== What this task involves ==
Convert every line of the items below into a JSON list of strings, with one string per line and no entries for blank lines.

--- Start Data records ---

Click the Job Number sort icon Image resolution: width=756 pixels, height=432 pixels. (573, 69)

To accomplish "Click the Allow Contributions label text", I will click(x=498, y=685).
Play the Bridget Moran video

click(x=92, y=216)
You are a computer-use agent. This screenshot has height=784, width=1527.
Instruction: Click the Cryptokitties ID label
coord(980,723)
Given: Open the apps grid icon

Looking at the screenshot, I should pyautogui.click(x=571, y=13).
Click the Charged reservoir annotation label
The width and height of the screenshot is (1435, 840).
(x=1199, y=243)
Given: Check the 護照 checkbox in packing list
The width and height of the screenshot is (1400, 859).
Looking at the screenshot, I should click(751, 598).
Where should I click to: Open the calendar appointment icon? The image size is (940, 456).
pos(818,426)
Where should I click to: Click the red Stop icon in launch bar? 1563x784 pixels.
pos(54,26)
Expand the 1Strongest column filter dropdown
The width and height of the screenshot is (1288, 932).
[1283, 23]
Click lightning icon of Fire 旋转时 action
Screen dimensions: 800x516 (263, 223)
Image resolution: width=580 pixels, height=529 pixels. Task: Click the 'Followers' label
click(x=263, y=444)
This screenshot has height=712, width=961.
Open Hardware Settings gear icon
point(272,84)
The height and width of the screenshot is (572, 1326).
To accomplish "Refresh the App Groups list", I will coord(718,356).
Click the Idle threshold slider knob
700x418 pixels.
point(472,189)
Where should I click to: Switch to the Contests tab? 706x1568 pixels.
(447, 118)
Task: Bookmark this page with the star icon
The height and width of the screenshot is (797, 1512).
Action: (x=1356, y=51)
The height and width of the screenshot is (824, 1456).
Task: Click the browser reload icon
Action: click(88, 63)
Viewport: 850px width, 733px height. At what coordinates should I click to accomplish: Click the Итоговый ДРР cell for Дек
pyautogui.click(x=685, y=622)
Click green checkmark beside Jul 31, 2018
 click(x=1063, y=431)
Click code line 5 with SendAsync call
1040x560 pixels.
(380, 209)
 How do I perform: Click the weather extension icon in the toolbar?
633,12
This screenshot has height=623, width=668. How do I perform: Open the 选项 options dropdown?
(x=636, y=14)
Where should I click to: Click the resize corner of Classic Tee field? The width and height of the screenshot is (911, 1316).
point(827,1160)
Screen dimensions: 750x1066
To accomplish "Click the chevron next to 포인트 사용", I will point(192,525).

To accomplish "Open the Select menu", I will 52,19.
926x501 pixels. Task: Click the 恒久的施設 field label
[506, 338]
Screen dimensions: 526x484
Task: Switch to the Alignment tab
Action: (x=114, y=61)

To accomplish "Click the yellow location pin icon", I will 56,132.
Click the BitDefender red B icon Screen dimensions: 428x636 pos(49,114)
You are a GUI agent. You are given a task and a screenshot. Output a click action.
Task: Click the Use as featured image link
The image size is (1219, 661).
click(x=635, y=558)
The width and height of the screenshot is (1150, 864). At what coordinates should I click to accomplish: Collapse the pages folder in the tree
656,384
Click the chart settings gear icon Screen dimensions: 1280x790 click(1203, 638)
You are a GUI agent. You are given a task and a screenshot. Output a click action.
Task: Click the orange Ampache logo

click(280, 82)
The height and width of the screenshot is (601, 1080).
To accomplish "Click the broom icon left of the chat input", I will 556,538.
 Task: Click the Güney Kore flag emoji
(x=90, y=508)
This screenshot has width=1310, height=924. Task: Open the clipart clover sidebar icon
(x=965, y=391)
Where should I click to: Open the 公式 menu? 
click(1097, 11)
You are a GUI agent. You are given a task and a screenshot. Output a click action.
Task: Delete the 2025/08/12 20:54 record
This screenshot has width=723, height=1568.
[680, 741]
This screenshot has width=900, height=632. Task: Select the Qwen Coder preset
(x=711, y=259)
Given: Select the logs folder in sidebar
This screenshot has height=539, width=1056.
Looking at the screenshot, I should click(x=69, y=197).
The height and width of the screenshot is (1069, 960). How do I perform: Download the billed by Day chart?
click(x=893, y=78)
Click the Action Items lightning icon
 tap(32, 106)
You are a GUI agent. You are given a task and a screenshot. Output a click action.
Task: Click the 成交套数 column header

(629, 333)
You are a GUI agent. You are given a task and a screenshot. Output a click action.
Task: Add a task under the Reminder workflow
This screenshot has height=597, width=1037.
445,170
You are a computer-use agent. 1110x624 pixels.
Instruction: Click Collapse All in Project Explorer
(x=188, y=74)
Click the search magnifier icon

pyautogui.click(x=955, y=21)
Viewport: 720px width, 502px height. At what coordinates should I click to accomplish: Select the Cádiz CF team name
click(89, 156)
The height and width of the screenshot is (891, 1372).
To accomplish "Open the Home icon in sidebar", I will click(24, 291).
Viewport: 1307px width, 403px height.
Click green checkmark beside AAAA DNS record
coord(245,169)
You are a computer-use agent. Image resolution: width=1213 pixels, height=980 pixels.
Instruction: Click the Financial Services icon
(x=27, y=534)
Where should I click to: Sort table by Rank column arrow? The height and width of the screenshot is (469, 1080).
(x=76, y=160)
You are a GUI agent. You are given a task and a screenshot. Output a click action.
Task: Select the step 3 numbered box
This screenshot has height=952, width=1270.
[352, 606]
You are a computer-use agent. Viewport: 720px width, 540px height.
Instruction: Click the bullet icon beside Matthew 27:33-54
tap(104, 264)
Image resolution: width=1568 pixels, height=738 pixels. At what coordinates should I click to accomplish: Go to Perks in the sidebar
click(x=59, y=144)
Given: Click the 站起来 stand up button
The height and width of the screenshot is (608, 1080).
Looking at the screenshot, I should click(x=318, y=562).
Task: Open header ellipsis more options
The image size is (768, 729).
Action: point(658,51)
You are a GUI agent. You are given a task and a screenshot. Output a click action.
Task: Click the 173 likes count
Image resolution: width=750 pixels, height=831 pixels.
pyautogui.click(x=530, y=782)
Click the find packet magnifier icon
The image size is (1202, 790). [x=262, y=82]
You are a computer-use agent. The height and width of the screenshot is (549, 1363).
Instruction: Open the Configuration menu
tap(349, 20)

--- End Data records ---

== Correct response ==
[
  "Click the Job Number sort icon Image resolution: width=756 pixels, height=432 pixels. (573, 69)",
  "To accomplish \"Click the Allow Contributions label text\", I will click(x=498, y=685).",
  "Play the Bridget Moran video",
  "click(x=92, y=216)",
  "You are a computer-use agent. This screenshot has height=784, width=1527.",
  "Instruction: Click the Cryptokitties ID label",
  "coord(980,723)",
  "Given: Open the apps grid icon",
  "Looking at the screenshot, I should pyautogui.click(x=571, y=13).",
  "Click the Charged reservoir annotation label",
  "The width and height of the screenshot is (1435, 840).",
  "(x=1199, y=243)",
  "Given: Check the 護照 checkbox in packing list",
  "The width and height of the screenshot is (1400, 859).",
  "Looking at the screenshot, I should click(751, 598).",
  "Where should I click to: Open the calendar appointment icon? The image size is (940, 456).",
  "pos(818,426)",
  "Where should I click to: Click the red Stop icon in launch bar? 1563x784 pixels.",
  "pos(54,26)",
  "Expand the 1Strongest column filter dropdown",
  "The width and height of the screenshot is (1288, 932).",
  "[1283, 23]",
  "Click lightning icon of Fire 旋转时 action",
  "Screen dimensions: 800x516 (263, 223)",
  "Image resolution: width=580 pixels, height=529 pixels. Task: Click the 'Followers' label",
  "click(x=263, y=444)",
  "This screenshot has height=712, width=961.",
  "Open Hardware Settings gear icon",
  "point(272,84)",
  "The height and width of the screenshot is (572, 1326).",
  "To accomplish \"Refresh the App Groups list\", I will coord(718,356).",
  "Click the Idle threshold slider knob",
  "700x418 pixels.",
  "point(472,189)",
  "Where should I click to: Switch to the Contests tab? 706x1568 pixels.",
  "(447, 118)",
  "Task: Bookmark this page with the star icon",
  "The height and width of the screenshot is (797, 1512).",
  "Action: (x=1356, y=51)",
  "The height and width of the screenshot is (824, 1456).",
  "Task: Click the browser reload icon",
  "Action: click(88, 63)",
  "Viewport: 850px width, 733px height. At what coordinates should I click to accomplish: Click the Итоговый ДРР cell for Дек",
  "pyautogui.click(x=685, y=622)",
  "Click green checkmark beside Jul 31, 2018",
  " click(x=1063, y=431)",
  "Click code line 5 with SendAsync call",
  "1040x560 pixels.",
  "(380, 209)",
  " How do I perform: Click the weather extension icon in the toolbar?",
  "633,12",
  "This screenshot has height=623, width=668. How do I perform: Open the 选项 options dropdown?",
  "(x=636, y=14)",
  "Where should I click to: Click the resize corner of Classic Tee field? The width and height of the screenshot is (911, 1316).",
  "point(827,1160)",
  "Screen dimensions: 750x1066",
  "To accomplish \"Click the chevron next to 포인트 사용\", I will point(192,525).",
  "To accomplish \"Open the Select menu\", I will 52,19.",
  "926x501 pixels. Task: Click the 恒久的施設 field label",
  "[506, 338]",
  "Screen dimensions: 526x484",
  "Task: Switch to the Alignment tab",
  "Action: (x=114, y=61)",
  "To accomplish \"Click the yellow location pin icon\", I will 56,132.",
  "Click the BitDefender red B icon Screen dimensions: 428x636 pos(49,114)",
  "You are a GUI agent. You are given a task and a screenshot. Output a click action.",
  "Task: Click the Use as featured image link",
  "The image size is (1219, 661).",
  "click(x=635, y=558)",
  "The width and height of the screenshot is (1150, 864). At what coordinates should I click to accomplish: Collapse the pages folder in the tree",
  "656,384",
  "Click the chart settings gear icon Screen dimensions: 1280x790 click(1203, 638)",
  "You are a GUI agent. You are given a task and a screenshot. Output a click action.",
  "Task: Click the orange Ampache logo",
  "click(280, 82)",
  "The height and width of the screenshot is (601, 1080).",
  "To accomplish \"Click the broom icon left of the chat input\", I will 556,538.",
  " Task: Click the Güney Kore flag emoji",
  "(x=90, y=508)",
  "This screenshot has width=1310, height=924. Task: Open the clipart clover sidebar icon",
  "(x=965, y=391)",
  "Where should I click to: Open the 公式 menu? ",
  "click(1097, 11)",
  "You are a GUI agent. You are given a task and a screenshot. Output a click action.",
  "Task: Delete the 2025/08/12 20:54 record",
  "This screenshot has width=723, height=1568.",
  "[680, 741]",
  "This screenshot has width=900, height=632. Task: Select the Qwen Coder preset",
  "(x=711, y=259)",
  "Given: Select the logs folder in sidebar",
  "This screenshot has height=539, width=1056.",
  "Looking at the screenshot, I should click(x=69, y=197).",
  "The height and width of the screenshot is (1069, 960). How do I perform: Download the billed by Day chart?",
  "click(x=893, y=78)",
  "Click the Action Items lightning icon",
  " tap(32, 106)",
  "You are a GUI agent. You are given a task and a screenshot. Output a click action.",
  "Task: Click the 成交套数 column header",
  "(629, 333)",
  "You are a GUI agent. You are given a task and a screenshot. Output a click action.",
  "Task: Add a task under the Reminder workflow",
  "This screenshot has height=597, width=1037.",
  "445,170",
  "You are a computer-use agent. 1110x624 pixels.",
  "Instruction: Click Collapse All in Project Explorer",
  "(x=188, y=74)",
  "Click the search magnifier icon",
  "pyautogui.click(x=955, y=21)",
  "Viewport: 720px width, 502px height. At what coordinates should I click to accomplish: Select the Cádiz CF team name",
  "click(89, 156)",
  "The height and width of the screenshot is (891, 1372).",
  "To accomplish \"Open the Home icon in sidebar\", I will click(24, 291).",
  "Viewport: 1307px width, 403px height.",
  "Click green checkmark beside AAAA DNS record",
  "coord(245,169)",
  "You are a computer-use agent. Image resolution: width=1213 pixels, height=980 pixels.",
  "Instruction: Click the Financial Services icon",
  "(x=27, y=534)",
  "Where should I click to: Sort table by Rank column arrow? The height and width of the screenshot is (469, 1080).",
  "(x=76, y=160)",
  "You are a GUI agent. You are given a task and a screenshot. Output a click action.",
  "Task: Select the step 3 numbered box",
  "This screenshot has height=952, width=1270.",
  "[352, 606]",
  "You are a computer-use agent. Viewport: 720px width, 540px height.",
  "Instruction: Click the bullet icon beside Matthew 27:33-54",
  "tap(104, 264)",
  "Image resolution: width=1568 pixels, height=738 pixels. At what coordinates should I click to accomplish: Go to Perks in the sidebar",
  "click(x=59, y=144)",
  "Given: Click the 站起来 stand up button",
  "The height and width of the screenshot is (608, 1080).",
  "Looking at the screenshot, I should click(x=318, y=562).",
  "Task: Open header ellipsis more options",
  "The image size is (768, 729).",
  "Action: point(658,51)",
  "You are a GUI agent. You are given a task and a screenshot. Output a click action.",
  "Task: Click the 173 likes count",
  "Image resolution: width=750 pixels, height=831 pixels.",
  "pyautogui.click(x=530, y=782)",
  "Click the find packet magnifier icon",
  "The image size is (1202, 790). [x=262, y=82]",
  "You are a computer-use agent. The height and width of the screenshot is (549, 1363).",
  "Instruction: Open the Configuration menu",
  "tap(349, 20)"
]